- Leader: Emil Georgiev
- Founders: Peter Slabakov Petar Beron Aleksandar Karakachanov Hristo Smolenov
- Founded: 11 April 1989
- Registered: 23 April 1990
- Headquarters: Sofia, zh.k. Mladost, bl. 309
- Ideology: Green politics Environmentalism
- Political position: Centre-left
- National affiliation: BSP for Bulgaria
- Colours: Green
- National Assembly: 0 / 240
- European Parliament: 0 / 17

Website
- ekoglasnost.bg

= Ecoglasnost =

Bulgarian environmental organisation

Ecoglasnost (Екогласност), also known as Independent Society of Ecoglasnost (Независимо сдружение Екогласност), is an independent Bulgarian environmental organization, established on 11 April 1989 and formally registered on 11 December 1989. Ecoglasnost became a founding member of the umbrella opposition movement Union of Democratic Forces on 7 December 1989, and gave rise to the Green Party of Bulgaria on 28 December 1989, the Political Club of Ecoglasnost in March 1990, and the National Movement of Ecoglasnost on 15 June 1991.

Focusing its activities on several major environmental,
human rights and political issues, the organization rapidly gained public support to become the leading opposition to the Communist Party:

Recognized for its environmental mission, Prescott College is now applauding Eco-glasnost for its environmental and world peace efforts. ... This weekend in Tucson, the college presented its first Prescott College Environmental Award. The award was given to Dimitrina Petrova, a member of the steering committee of Eco-glasnost. ... For the past 44 years, Bulgaria had been without political dissent. Eco-glasnost changed that. The group now is the leading opposition to the Communist Party, but unlike the bloody struggles now leading many foreign countries into political reform, Bulgarians are taking a more peaceful road to freedom. ... What started in November as 110 Bulgarian environmentalists protesting what they called a possible environmental disaster caused by two government projects, later escalated into the peaceful fall of the communist Bulgarian government.

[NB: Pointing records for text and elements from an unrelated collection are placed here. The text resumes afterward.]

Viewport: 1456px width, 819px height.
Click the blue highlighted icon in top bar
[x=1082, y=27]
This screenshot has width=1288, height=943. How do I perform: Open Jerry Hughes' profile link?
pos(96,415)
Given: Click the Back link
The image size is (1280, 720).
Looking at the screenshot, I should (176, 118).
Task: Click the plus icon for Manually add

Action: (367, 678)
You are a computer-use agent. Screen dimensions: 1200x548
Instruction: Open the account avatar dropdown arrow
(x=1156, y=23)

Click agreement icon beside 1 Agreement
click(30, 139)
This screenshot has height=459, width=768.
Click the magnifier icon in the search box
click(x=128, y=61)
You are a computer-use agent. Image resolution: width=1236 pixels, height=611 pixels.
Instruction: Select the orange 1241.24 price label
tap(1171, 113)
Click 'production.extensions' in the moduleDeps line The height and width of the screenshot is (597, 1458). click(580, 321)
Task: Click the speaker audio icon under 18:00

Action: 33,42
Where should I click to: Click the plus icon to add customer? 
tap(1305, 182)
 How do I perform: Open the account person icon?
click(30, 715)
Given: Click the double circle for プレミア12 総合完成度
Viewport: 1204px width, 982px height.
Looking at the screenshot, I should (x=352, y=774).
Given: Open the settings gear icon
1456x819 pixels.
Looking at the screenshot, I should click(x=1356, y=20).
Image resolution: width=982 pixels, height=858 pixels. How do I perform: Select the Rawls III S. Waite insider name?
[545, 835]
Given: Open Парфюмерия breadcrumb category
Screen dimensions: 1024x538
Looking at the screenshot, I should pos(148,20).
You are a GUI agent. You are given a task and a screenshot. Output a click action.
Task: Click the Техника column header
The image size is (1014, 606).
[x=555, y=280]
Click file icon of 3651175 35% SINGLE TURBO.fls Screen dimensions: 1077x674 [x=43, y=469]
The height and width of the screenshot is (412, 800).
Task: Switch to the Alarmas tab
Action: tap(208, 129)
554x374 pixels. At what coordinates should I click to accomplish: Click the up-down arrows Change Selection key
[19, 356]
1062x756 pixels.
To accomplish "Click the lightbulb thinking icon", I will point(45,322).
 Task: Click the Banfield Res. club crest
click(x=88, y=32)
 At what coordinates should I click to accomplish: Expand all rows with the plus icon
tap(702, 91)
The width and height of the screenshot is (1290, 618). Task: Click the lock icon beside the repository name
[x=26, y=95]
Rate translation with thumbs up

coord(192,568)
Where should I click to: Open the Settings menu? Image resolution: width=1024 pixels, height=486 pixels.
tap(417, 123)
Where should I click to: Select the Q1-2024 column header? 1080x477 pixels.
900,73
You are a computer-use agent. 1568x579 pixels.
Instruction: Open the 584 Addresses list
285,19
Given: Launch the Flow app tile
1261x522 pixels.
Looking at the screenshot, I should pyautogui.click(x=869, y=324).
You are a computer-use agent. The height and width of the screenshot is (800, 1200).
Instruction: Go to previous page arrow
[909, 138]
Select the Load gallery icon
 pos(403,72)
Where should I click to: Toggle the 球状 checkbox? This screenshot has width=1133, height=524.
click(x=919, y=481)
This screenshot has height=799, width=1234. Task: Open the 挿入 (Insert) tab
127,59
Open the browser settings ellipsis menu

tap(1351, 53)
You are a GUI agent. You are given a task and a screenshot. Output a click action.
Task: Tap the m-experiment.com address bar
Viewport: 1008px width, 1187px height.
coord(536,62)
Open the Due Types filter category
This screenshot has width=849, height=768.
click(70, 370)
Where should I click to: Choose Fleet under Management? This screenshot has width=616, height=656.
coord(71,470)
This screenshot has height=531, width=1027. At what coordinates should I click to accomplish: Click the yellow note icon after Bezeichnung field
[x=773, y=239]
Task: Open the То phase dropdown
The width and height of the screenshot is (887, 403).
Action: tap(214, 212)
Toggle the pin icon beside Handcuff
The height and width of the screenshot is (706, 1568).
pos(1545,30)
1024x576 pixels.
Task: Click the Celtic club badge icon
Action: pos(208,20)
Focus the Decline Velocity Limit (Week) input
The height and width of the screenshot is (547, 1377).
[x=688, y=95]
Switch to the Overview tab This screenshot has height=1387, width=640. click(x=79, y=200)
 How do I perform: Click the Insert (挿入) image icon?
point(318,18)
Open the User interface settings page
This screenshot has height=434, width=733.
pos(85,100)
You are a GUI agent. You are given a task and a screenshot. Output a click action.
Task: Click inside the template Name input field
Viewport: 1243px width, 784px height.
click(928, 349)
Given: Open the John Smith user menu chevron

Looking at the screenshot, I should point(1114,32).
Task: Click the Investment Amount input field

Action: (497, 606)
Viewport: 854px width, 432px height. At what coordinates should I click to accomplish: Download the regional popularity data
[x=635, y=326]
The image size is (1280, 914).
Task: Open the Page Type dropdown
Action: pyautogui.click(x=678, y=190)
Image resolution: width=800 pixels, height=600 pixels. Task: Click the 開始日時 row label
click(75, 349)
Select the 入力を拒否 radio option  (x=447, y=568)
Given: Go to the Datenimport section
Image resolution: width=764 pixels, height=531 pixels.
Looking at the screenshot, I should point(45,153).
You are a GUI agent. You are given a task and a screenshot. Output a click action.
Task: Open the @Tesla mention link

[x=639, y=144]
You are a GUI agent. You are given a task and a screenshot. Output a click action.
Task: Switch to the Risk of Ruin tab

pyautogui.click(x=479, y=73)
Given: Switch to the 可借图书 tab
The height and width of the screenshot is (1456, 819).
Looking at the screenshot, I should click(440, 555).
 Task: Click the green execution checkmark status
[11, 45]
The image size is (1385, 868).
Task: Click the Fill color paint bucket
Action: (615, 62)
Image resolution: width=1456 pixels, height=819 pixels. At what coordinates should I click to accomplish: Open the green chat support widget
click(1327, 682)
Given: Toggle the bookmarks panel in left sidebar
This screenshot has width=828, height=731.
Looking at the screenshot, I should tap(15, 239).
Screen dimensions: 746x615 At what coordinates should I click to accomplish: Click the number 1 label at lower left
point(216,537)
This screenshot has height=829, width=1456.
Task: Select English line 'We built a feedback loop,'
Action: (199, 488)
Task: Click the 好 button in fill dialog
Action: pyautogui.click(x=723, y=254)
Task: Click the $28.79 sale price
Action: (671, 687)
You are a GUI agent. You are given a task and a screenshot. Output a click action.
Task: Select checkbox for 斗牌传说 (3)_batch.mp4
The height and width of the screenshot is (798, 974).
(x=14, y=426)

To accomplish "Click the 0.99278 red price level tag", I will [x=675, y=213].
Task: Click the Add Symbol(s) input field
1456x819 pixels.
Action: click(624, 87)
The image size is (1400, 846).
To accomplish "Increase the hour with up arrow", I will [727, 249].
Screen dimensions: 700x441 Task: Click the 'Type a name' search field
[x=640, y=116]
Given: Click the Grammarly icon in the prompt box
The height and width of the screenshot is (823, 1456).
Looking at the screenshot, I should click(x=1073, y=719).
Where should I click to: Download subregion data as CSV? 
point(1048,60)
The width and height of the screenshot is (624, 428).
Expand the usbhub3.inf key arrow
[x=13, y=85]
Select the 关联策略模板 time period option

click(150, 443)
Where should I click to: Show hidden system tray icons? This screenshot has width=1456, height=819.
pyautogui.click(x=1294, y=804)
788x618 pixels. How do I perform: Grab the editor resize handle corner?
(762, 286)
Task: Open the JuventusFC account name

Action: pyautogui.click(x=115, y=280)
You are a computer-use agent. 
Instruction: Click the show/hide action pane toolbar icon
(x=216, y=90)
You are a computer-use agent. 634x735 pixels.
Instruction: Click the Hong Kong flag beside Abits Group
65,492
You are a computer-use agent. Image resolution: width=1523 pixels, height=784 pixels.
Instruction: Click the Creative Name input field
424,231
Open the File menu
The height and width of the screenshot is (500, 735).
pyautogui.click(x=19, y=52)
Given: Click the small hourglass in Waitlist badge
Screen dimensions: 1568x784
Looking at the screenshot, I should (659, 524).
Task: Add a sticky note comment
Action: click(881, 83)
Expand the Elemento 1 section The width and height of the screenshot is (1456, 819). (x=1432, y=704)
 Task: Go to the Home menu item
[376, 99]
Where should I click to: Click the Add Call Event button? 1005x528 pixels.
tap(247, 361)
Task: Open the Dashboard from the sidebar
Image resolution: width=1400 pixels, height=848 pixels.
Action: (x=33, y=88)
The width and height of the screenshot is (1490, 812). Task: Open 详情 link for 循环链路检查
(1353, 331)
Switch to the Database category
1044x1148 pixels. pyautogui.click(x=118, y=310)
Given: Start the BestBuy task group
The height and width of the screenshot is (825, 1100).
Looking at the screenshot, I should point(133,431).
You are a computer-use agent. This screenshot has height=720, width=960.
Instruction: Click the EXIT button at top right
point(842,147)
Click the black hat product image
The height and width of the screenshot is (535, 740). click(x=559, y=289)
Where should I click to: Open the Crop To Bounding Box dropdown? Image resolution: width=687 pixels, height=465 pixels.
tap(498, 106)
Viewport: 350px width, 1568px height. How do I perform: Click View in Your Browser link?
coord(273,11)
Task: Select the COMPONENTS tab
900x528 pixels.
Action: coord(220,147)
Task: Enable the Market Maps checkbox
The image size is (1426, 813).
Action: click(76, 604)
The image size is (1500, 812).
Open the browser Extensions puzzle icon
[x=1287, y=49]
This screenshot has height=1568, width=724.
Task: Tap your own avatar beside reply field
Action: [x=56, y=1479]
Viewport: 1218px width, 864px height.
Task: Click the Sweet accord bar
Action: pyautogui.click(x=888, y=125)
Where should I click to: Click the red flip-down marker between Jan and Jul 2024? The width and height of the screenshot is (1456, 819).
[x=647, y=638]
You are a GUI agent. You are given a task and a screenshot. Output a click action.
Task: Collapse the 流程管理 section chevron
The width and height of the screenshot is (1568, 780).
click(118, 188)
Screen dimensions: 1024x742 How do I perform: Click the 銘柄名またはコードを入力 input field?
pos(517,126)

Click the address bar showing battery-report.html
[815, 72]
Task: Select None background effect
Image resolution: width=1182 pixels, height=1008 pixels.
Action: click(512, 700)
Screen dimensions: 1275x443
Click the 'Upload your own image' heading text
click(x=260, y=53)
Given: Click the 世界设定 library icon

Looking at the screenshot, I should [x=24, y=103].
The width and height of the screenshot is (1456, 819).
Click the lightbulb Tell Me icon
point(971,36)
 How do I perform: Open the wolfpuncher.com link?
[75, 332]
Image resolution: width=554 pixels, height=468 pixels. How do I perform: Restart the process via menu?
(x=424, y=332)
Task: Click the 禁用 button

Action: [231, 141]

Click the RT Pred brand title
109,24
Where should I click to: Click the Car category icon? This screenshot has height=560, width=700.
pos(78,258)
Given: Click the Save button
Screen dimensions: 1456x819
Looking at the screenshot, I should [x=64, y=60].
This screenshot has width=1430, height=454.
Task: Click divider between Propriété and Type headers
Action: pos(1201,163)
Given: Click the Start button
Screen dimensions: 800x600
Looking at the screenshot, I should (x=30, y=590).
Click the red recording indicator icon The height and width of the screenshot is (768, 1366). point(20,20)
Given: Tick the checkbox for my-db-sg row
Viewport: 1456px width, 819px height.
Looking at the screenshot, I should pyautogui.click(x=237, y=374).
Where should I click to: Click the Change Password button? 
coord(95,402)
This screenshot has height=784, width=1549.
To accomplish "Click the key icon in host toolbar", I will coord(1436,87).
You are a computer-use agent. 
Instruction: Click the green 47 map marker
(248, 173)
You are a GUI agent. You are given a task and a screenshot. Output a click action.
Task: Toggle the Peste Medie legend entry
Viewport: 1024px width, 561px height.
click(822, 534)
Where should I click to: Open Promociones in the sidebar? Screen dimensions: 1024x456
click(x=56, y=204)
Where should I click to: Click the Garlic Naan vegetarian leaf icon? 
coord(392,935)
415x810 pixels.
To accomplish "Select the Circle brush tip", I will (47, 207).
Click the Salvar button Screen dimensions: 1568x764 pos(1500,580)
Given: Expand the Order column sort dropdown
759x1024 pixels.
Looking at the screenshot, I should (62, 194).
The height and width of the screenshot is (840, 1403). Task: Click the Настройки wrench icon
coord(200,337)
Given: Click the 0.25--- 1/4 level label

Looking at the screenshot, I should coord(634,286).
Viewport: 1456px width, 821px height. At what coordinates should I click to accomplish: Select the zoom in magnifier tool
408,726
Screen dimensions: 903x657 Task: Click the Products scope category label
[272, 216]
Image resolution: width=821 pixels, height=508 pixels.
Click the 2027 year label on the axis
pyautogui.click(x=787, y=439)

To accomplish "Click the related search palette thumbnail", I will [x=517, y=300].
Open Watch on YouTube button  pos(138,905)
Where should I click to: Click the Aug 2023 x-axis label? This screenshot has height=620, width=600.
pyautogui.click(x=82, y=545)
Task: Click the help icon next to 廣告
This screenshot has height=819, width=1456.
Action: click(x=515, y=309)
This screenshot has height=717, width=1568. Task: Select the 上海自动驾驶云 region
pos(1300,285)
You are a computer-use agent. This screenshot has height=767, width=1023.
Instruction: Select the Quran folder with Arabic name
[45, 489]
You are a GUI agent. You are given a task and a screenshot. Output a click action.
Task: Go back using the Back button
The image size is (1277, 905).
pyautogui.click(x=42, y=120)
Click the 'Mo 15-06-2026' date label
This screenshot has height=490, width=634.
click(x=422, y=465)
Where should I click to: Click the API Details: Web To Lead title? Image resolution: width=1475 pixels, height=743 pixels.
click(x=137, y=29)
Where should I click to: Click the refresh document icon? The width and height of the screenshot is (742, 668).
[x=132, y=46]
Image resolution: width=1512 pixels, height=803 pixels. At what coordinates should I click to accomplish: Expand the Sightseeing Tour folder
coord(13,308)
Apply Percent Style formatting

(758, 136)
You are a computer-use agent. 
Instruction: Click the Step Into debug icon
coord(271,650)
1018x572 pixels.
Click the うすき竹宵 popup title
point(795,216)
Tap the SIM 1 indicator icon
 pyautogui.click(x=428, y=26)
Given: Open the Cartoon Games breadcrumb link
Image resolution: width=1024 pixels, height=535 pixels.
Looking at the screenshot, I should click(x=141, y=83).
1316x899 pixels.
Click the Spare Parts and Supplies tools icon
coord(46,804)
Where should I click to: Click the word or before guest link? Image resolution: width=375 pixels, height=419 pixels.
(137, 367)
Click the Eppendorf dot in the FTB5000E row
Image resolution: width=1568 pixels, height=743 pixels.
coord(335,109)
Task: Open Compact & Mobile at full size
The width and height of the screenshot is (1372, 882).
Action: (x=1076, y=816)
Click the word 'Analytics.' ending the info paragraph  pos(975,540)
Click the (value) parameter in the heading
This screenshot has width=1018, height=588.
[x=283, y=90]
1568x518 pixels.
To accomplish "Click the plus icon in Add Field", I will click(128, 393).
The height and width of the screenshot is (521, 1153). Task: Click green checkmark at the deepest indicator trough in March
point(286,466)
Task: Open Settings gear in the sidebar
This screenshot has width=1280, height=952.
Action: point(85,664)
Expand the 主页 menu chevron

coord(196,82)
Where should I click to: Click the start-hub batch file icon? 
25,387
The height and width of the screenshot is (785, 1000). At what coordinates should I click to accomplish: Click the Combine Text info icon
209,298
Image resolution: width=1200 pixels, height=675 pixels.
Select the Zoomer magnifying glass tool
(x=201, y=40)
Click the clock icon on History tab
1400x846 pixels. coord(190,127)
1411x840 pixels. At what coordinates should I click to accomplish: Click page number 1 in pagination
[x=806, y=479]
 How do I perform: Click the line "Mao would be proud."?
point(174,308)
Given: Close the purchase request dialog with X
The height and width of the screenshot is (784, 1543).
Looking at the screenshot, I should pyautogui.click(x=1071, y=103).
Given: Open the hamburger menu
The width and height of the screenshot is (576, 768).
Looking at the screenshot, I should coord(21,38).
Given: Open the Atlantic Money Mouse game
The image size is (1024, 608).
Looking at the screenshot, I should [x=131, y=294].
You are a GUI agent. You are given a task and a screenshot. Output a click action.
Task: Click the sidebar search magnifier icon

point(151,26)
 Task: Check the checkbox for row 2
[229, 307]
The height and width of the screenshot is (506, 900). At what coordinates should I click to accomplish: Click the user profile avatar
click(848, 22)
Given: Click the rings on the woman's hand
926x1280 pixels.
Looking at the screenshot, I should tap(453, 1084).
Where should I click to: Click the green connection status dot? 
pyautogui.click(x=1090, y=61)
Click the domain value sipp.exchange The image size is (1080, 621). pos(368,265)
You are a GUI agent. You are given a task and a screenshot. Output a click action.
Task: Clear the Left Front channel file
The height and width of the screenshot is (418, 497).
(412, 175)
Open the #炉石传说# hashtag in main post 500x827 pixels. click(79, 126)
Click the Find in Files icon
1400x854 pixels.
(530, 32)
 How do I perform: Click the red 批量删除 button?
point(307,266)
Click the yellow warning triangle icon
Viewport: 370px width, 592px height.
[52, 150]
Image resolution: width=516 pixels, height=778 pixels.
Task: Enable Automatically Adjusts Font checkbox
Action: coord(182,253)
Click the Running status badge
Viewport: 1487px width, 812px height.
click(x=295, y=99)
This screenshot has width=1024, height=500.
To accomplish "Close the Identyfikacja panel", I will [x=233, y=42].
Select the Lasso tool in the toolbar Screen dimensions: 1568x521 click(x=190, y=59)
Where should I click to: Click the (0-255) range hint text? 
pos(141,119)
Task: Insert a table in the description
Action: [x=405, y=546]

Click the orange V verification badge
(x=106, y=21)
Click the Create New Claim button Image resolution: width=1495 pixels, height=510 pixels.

In particular, Ecoglasnost organized public petitions, lobbying and demonstrations against the controversial projects of diverting Struma and Mesta Rivers waters to the north, and building the Belene Nuclear Power Plant. Position papers and reports on these issues and on the preservation of Bulgarian nature heritage were disseminated as samizdat, made available to domestic and Western media, and submitted to national authorities as well as to the 35-nation CSCE Meeting on the Protection of the Environment held in Sofia from 16 October to 3 November 1989.

Ecoglasnost played an important role in the political process that lead to the regime change marked by the downfall of the longtime communist ruler Todor Zhivkov on 10 November 1989, paving the way to the restoration of democracy and market economy in Bulgaria:

On November 3, Ecoglasnost delivered the crucial blow to the Communist political system. ... At least 10,000 people came and marched to parliament, carrying posters and chanting the word ‘democracy’. It was a crucial breakthrough ... Just a week following the Ecoglasnost march, Zhivkov was sacked ...

Meanwhile, Bulgaria took a significant step yesterday towards legalizing the country's biggest opposition group, Ecoglasnost. ... Ten days ago Ecoglasnost a pro-reform ecology movement rallied more than 4,000 supporters in Sofia for the first unofficial demonstration to be authorized since Bulgaria came under communist rule.